*Work to be completed:*
Summarize the post about spraying weeds in Callie's garden in two sentences.

*Provided passage:*
##############################

Me a.k.a. the Weed Murderer

A few weeks ago, I was spending some time tending Callie’s garden.  I had brought some Roundup spray with me to kill some of the repeat offenders that kept popping up and was quietly working on spraying each patch of crabgrass one at a time, thinking about Callie and this crazy journey we have been on as I went along.  After a few minutes, some preschool children came out of the church for outdoor playtime.  Quickly, I became the object of their curiosity.

“Whatcha doin’?” they asked.

“I’m spraying the weeds,” I replied.

“Why?”

“So that I can make room for the good plants.”

“Why?”

“Because weeds make the garden sick.”

“Why?”

“Well, the weeds take away the stuff that the good plants need to grow.”

“Why?”

It was then that I briefly questioned my sanity for switching grade levels to preschool.  I had fallen for the “why” trap and I couldn’t get out!  Thinking I was clever, I tried answering a question with a question…

“Why do you think?” I asked.

“Why are the weeds bad?” a little boy asked back.  Clearly, I had been outplayed.

“Yeah, why do you have to kill them?” said another.  Several children echoed their sentiments.  “Yeah!  Why?”

There I stood, a killer.  Slaying innocent plants for the sole vain purpose of keeping up visual appearances.  For a moment, I actually considered the morality of what I was doing.  And then I remembered that these kids were three and could also make me question the morality of teeth brushing, bed time, and eating fruits and vegetables.

##############################

*Data shown:*
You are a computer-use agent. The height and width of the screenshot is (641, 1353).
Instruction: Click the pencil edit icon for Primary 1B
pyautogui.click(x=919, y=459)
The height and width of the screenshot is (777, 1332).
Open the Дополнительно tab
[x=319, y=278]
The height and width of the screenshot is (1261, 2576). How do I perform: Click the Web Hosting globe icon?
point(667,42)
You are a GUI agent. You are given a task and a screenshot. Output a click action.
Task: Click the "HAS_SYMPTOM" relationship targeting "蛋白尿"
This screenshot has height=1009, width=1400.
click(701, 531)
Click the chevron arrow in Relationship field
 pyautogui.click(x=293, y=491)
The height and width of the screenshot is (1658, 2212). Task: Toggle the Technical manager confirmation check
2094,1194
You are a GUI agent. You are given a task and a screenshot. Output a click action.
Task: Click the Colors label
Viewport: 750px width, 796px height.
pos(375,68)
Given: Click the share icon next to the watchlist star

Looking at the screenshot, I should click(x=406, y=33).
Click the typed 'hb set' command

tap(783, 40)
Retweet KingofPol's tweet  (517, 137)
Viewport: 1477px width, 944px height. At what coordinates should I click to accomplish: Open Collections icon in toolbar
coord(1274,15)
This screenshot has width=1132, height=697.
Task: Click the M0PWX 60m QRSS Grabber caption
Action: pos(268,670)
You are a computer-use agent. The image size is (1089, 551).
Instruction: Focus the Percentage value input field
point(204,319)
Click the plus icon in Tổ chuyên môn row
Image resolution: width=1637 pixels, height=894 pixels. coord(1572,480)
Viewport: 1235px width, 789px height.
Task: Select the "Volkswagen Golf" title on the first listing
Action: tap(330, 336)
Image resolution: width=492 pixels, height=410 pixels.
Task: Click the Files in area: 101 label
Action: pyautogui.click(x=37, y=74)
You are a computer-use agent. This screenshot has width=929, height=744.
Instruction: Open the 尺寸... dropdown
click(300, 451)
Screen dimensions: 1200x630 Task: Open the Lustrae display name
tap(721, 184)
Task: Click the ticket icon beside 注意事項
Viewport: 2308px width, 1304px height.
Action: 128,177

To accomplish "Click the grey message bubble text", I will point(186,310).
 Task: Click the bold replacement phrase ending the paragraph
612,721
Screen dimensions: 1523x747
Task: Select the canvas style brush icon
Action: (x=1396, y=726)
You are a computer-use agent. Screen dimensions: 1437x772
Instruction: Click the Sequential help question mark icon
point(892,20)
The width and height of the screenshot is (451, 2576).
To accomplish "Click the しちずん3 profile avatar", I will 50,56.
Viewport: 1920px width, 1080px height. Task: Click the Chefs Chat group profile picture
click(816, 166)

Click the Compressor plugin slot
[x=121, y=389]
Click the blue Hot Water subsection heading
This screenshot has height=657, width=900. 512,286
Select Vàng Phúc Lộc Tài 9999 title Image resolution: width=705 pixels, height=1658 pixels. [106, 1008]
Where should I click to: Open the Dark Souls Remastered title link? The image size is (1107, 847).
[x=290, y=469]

##############################

*Answer to the exercise:*
While the narrator was spraying Roundup on crabgrass in Callie's garden, preschool children out for playtime grew curious and met each explanation with another "why." When the children asked why the weeds had to be killed, the narrator briefly considered the morality of it, then remembered that three-year-olds could also make one question the morality of teeth brushing, bedtime, and eating fruits and vegetables.